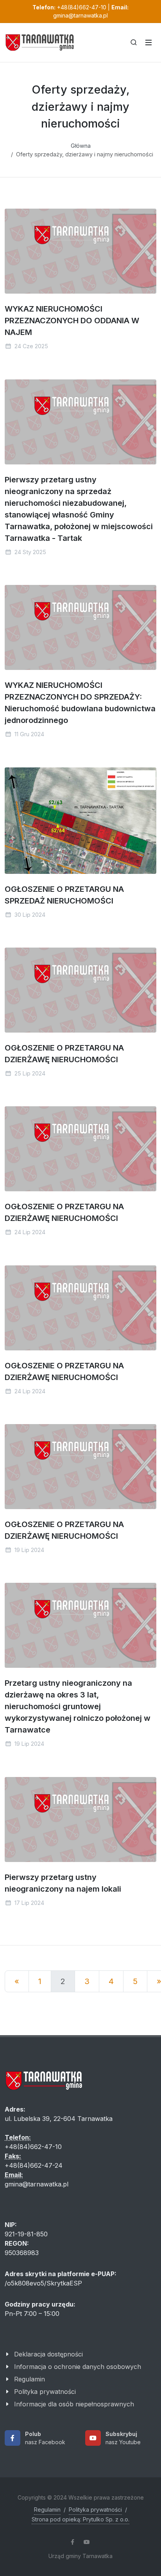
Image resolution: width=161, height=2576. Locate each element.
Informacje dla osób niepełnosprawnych (74, 2404)
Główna (81, 145)
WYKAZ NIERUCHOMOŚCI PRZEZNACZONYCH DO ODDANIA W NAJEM (72, 321)
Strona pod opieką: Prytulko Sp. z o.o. (80, 2519)
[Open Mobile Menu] (148, 42)
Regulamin (29, 2379)
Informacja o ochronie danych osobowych (77, 2366)
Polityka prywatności (45, 2391)
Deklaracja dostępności (48, 2354)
──────
== What you will do ==
Every entry above needs to be retyped exactly; drop the pictures.

== Task answer ==
Image resolution: width=161, height=2576. Locate each element.
Informacje dla osób niepełnosprawnych (74, 2404)
Główna (81, 145)
WYKAZ NIERUCHOMOŚCI PRZEZNACZONYCH DO ODDANIA W NAJEM (72, 321)
Strona pod opieką: Prytulko Sp. z o.o. (80, 2519)
[Open Mobile Menu] (148, 42)
Regulamin (29, 2379)
Informacja o ochronie danych osobowych (77, 2366)
Polityka prywatności (45, 2391)
Deklaracja dostępności (48, 2354)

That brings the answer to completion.